Light shone all around the small bead. It looked like an epiphany; like the essence of the Earth’s gems; like the last gleam of the ravaged heavens. It fell and fell forever, infinite and fatal; and while Linden watched it, her heart did not beat, her lungs did not draw breath. When at last it reached the floor, the largesse of the rugs, it made a tiny splash: the first faint quiver of a world about to shatter.
Somewhere in the distance, hundreds of leagues away, the Worm—
Linden blinked. A small frown knotted her forehead. Her heart offered up a weak beat.
The creatures continued their guttural invocation—and another bead of water began its interminable demise—and Stave stood in front of her again, clutching her shoulders.
When he repeated her name, she wanted to weep.
A second little splash. A few ripples. In rugs? In marble?

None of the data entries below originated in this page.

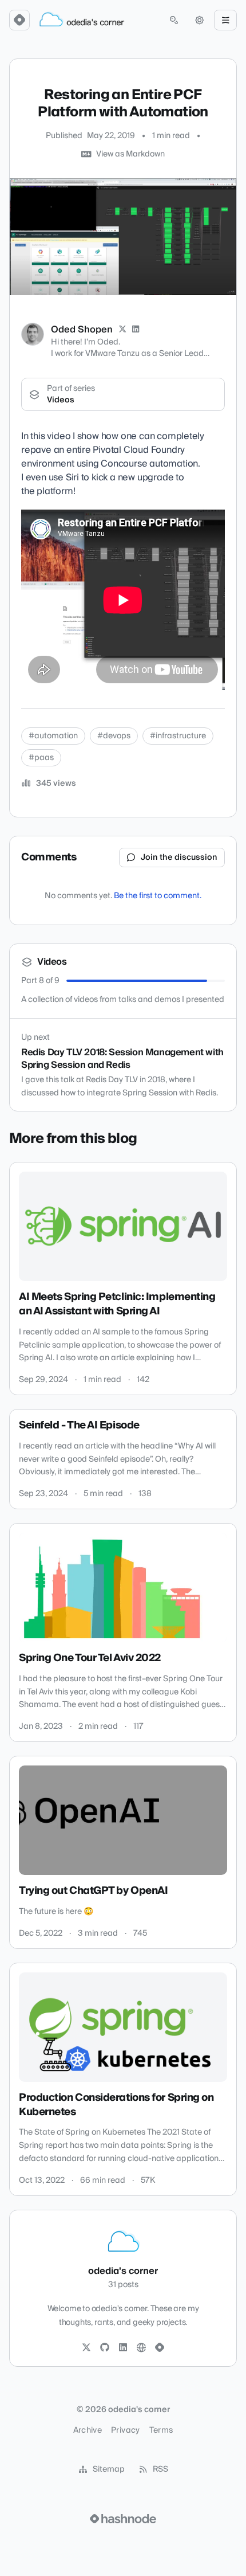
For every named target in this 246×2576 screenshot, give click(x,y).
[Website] (141, 2348)
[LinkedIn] (136, 329)
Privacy (125, 2430)
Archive (87, 2430)
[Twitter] (86, 2348)
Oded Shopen (82, 329)
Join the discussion (179, 857)
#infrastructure (178, 736)
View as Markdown (130, 154)
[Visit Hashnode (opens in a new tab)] (123, 2518)
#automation (53, 736)
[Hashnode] (159, 2348)
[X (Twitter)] (122, 329)
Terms (161, 2430)
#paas (41, 758)
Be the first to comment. (157, 896)
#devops (113, 736)
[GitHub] (104, 2348)
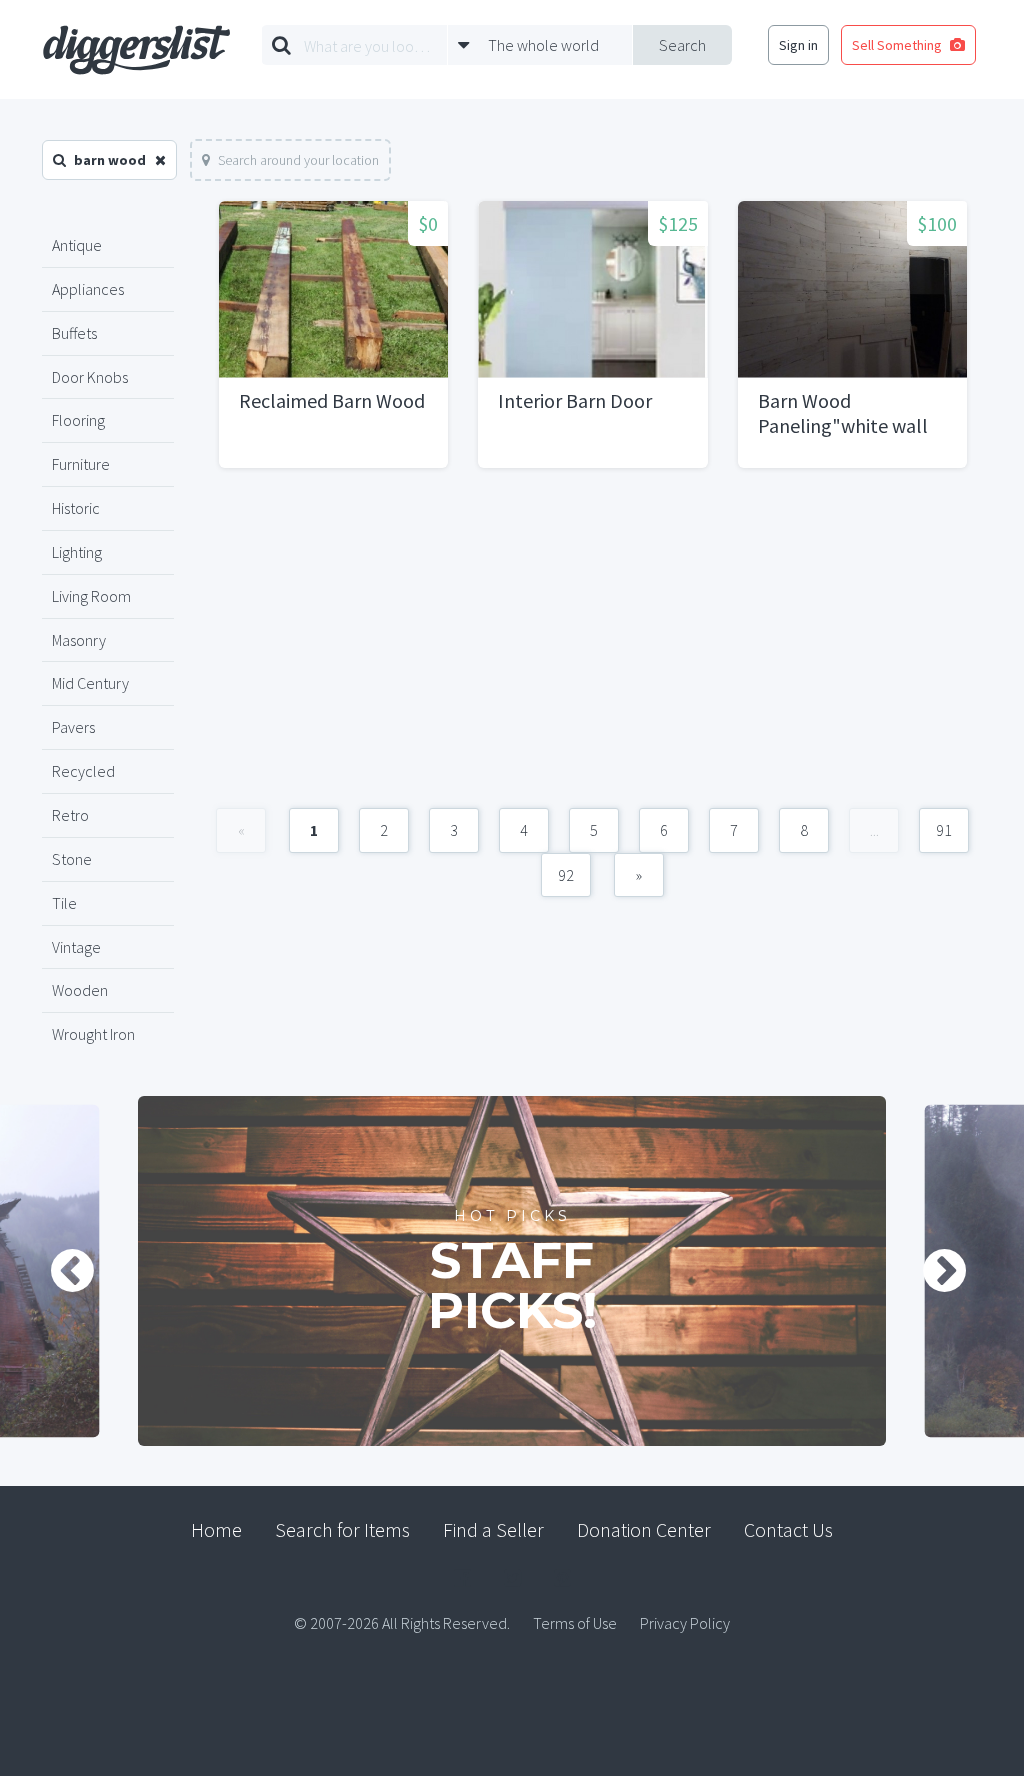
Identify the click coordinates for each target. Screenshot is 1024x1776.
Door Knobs (90, 377)
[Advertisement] (593, 648)
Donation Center (644, 1529)
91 (944, 830)
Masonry (79, 640)
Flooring (78, 420)
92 (566, 875)
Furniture (81, 464)
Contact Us (788, 1529)
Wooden (80, 990)
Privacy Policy (685, 1623)
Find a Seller (493, 1529)
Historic (76, 508)
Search (682, 45)
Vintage (76, 947)
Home (216, 1529)
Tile (64, 903)
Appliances (88, 289)
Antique (77, 245)
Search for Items (342, 1529)
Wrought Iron (93, 1034)
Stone (72, 859)
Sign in (798, 45)
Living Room (91, 596)
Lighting (77, 552)
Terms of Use (575, 1623)
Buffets (74, 333)
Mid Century (90, 683)
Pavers (73, 727)
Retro (70, 815)
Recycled (83, 771)
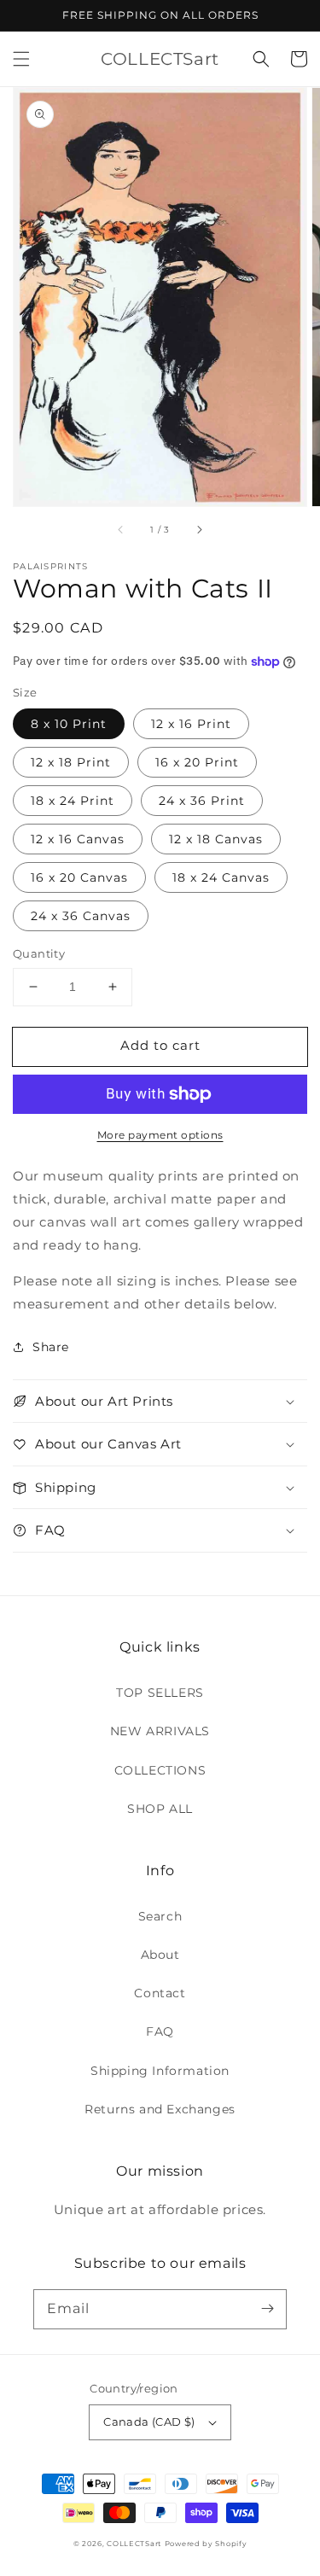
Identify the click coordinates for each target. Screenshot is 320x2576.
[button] (21, 59)
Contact (159, 1993)
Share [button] (50, 1347)
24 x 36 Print (202, 800)
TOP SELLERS (160, 1692)
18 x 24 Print (72, 800)
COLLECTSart (134, 2543)
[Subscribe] (267, 2309)
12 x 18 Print (71, 762)
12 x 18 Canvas (216, 839)
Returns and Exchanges (160, 2109)
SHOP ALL (160, 1808)
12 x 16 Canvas (78, 839)
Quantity (39, 953)
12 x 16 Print (191, 723)
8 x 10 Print (69, 723)
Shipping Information (160, 2070)
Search (160, 1916)
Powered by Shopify (206, 2543)
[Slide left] (121, 530)
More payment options (160, 1134)
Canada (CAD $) (149, 2421)
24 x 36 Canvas (81, 916)
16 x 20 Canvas (79, 877)
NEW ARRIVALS (160, 1731)
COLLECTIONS (160, 1770)
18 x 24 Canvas (221, 877)
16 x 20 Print (197, 762)
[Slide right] (199, 530)
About (160, 1954)
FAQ (160, 2031)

A third rare jewel of water, and a fourth, dropping from perfection into time and ruin. When they struck, they made a pattering sound, delicate and awful.
Oh, God, she thought. Stave. The Worm. The bane.
Ur-viles and Waynhim. Once again, they had come to her rescue when she did not know how to save herself.
In this place, rescue was an atrocity. It destroyed a supernal achievement, the triumph of lore which had preserved the palace through the ages. And the effect on Linden was no less cruel. Raindrops brought back memories like devastations. Thoughts were carnage and cataclysm.
Jeremiah. Thomas!
Somehow she reached out to the
Haruchai
. Her voice was softer than the accumulating drip of the fountain. Her eyes should have been full of tears.
“What did you say? About the bane?”
His back straightened. His chin rose proudly. His eye shone.
“She rises, Linden. If you do not call out to Her, She will assail the Timewarden. She will consume your son.”
Damn
it! Linden wished that Stave had hit her. She wanted to pummel herself. She had chosen to face her worst fears. Then she had forgotten all about them. And while she had lost herself among marvels, the Earth’s peril had increased beyond bearing.
She Who Must Not Be Named might take Thomas and Jeremiah.
In a different life, a bullet had struck Linden. A scar over her heart matched the perfect circle in her shirt. There was no going back. Choices made could not be recanted.
Thomas had unforeseeable strengths. He might survive. But mere Law and Earthpower would not suffice to ward Jeremiah.
For Linden’s sake, or for the Earth’s, the ur-viles and Waynhim had disrupted the prolonged theurgies of the Viles; sacrificed their own heritage of splendor. Around the ballroom, a light drizzle fell. The fountain cast a fine mist that gathered into droplets. Drips leaked from the music of the ceiling. Ripples ran down the stairways. Gradually the chandeliers released their lights. Spots of water stippled the woven rugs, the immemorial floor.
No going back. Now or never.
God help me.
Linden delayed only long enough to say to the ur-viles and Waynhim, to the eyeless features of the loremaster, “You keep helping me, no matter how much it costs, and I still don’t know how to repay you.” Then she wheeled away.
Clenching her fists, she raised her face to the leagues of blind stone above the Lost Deep. Rain spattered her cheeks and forehead. Its sheer age stung her eyes. In her mouth, the drops tasted like dust.
As if she had always known what she could do, she invoked her wedding band. She had no more use for despair and recrimination; inadequacy. Only power would serve. Like a woman screaming, she flung a roar of wild magic into Mount Thunder’s gutrock.
“
I’m here!
You lost me once! Come get me now!”
Her theurgy could have torn vast stone to powder; could have brought the weight of the mountain crashing into the caverns of the Lost Deep. But her health-sense was precise. She did not hurl silver against the rock: she tuned it to pass through Mount Thunder’s substance, sharpened it to a pitch that only the bane would be able to hear.